In this post, we continue with identifying one or more root causes of an actual event documented in a previous article. Let’s begin by reviewing the tasks we’ve already completed.

As part of an overall 8D problem solving approach, we began by identifying the cause and effect chain leading to the direct or proximate causes of the primary event–a system failure caused by a system console replacement. Starting with the primary event, we asked why for each of the effects/causes, up to five iterations. The results were diagrammed as shown in Figure 1.

Figure 1: Result of 8D Five Why Process

The next step is identification of conditions which, when combined with a specific action, contributed to or started the unwanted chain of events.

Identify conditions

As shown in Figure 1, the response to “why” is usually a description of an action taken. It might also describe an event caused by system failure or scheduled processing. In many cases, these activities or events were properly executed and occurred in the right order. The defining characteristic leading to unwanted outcomes might instead be due to altered conditions or context.

For example, employees near a plant entrance might consistently toss just-used matches into a drum used for that purpose. When nothing else is placed into the drum, the process works. However, if one day someone decides to toss kerosene soaked rags into the drum, the next deposit of a “hot enough” match might result in a fire. The drum is the same. Placing matches in the drum is normal. However, a condition changed–the presence of combustible material.

So for each of the answers in Figure 1, we need to describe any unusual conditions present at the time. This is what I did in Figure 2. Note that not all actions are associated with a relevant condition. Too often, I’ve seen teams get hung up on defining conditions for each activity. Don’t get caught in that trap.

Figure 2: Adding verifiable conditions

Tell the story and verify observations

Once the draft diagram is complete–working from the event backward in time–the next step is to walk the diagram from the bottom up. At each activity/condition pair, stop and make sure you have verifiable evidence to support them. Assumptions are not allowed. If no verifiable evidence (i.e. logs, first hand observations, etc.) are available, then remove the unsupported activity or condition from the diagram.

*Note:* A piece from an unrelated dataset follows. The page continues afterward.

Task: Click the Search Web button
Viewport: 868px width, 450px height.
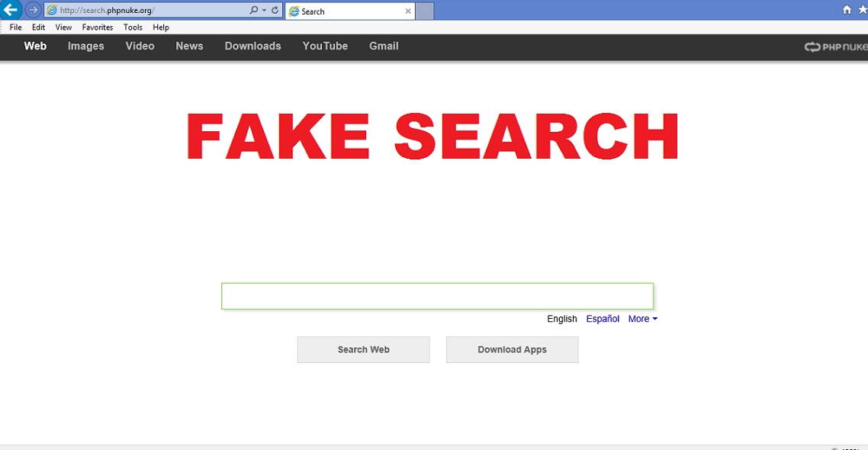Action: coord(363,349)
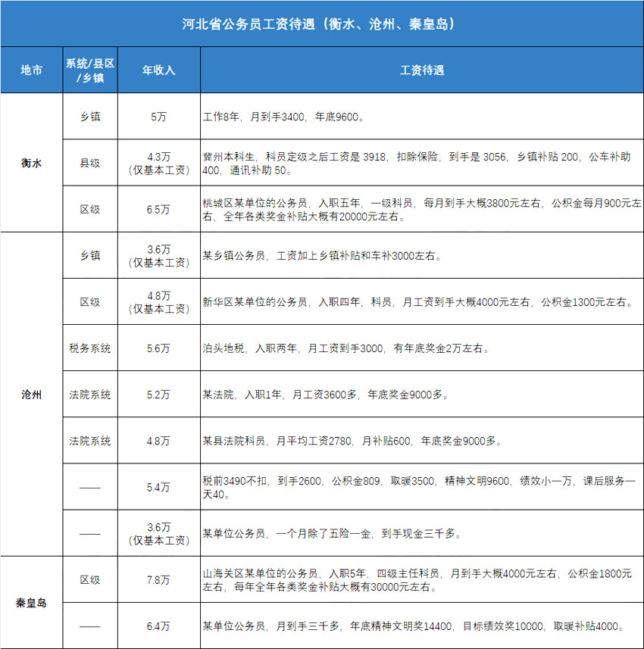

The result of this walk-through should be the presence of actions actually taken within verifiable contexts that when stepped through provide a cohesive and clear story about the events leading up to the primary event.

Once the team is satisfied with the cause and effect diagram, it’s time to identify root cause(s).

Identify root cause

I’ve found that removing or changing unwanted conditions is typically more productive than removing actions. In our example, the actions were all correct given a specific equipment replacement context. However, at least one of the conditions listed in Figure 2 indicates a misunderstanding of the process actually needed to replace this specific workstation.

As indicated in Figure 3, the team decided that the root cause was a process or a step in an existing process in which the Help Desk verifies the type of system being replaced. Knowing this PC was controlling a production system, not just acting as a standard end-user device, should have initiated a different method of replacement, including use of the established change management process. Change management requires notification of all affected technical teams and includes formal quality assurance testing. This would probably have stopped dead the chain of events leading to failure.

Figure 3: Locating root cause in a cause and effect diagram

Again, adjustments made early in the cause and effects chain are usually more effective than those implemented close to the proximate cause. Our identified root cause satisfies this guideline. Another step in ensuring we’ve identified an actual root cause is to step through the replacement process, but this time conceptually using the missing control. If the primary event’s probability of occurrence is reduced to an acceptable level, then this is a root cause.

Sometimes, making a single adjustment doesn’t sufficiently reduce. Caused by political, financial, or technical constraints, the team is unable to go far enough. When this happens there are two possible solutions. First, the team can identify another point at which they can improve or implement a control. The goal is to arrive at the desired probability of occurrence with a combination of changes instead of a single root cause remediation.

The second solution borrows from the Failure Modes and Effects Analysis (FMEA) methodology. The results of a FMEA are similar to those of a root cause analysis. The primary difference is time. A FMEA is usually completed BEFORE a process or system is implemented to reduce or eliminate design issues. The concept I want to take from FMEA is the desire to achieve a balance between probability of occurrence and detectability. When probability of occurrence cannot be sufficiently reduced, improving detectability–and therefore an organization’s ability to quickly respond, mitigating negative impact–is critical.

The action plan

The final step in root cause analysis is implementation of administrative, technical, or physical controls needed to remediate root cause. The only way to ensure completion is via a formal action plan. The plan should list the tasks necessary to reduce probability of occurrence or increase detectability. For each of these tasks, the plan should include the resource assigned and the expected completion date. And don’t forget. Someone has to actually own and manage the plan.

The final word

The only way to prevent recurrence of unwanted events is to eliminate the underlying causes. Treating symptoms is usually easier, because no formal processes are needed; IS teams don’t have to actually talk to each other. But repeatedly treating the sickness when the underlying cause is a compromised immune system will not result in real IT service delivery improvements.